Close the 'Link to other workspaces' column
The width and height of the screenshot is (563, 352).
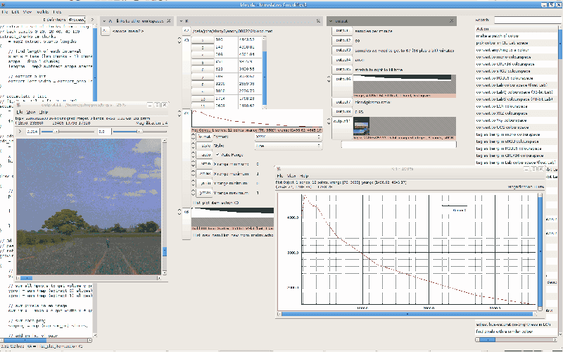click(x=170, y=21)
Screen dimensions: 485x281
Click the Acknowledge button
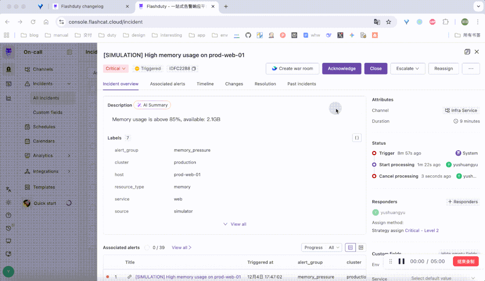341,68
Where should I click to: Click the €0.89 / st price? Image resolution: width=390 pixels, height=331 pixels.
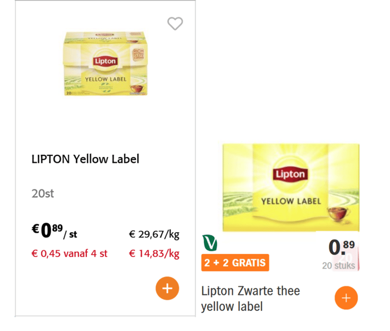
* * *
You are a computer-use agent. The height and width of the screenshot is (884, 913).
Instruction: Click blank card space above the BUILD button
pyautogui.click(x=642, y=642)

Your task:
From the records above, transcribe only the stretch from the line with "Close the 'Link to other workspaces' column" through the line with "Where should I", keeping both ends. Omit pictures.

Solved problem:
Close the 'Link to other workspaces' column
The width and height of the screenshot is (563, 352).
click(x=170, y=21)
Screen dimensions: 485x281
Click the Acknowledge button
341,68
Where should I click to: Click the €0.89 / st price? Image resolution: width=390 pixels, height=331 pixels.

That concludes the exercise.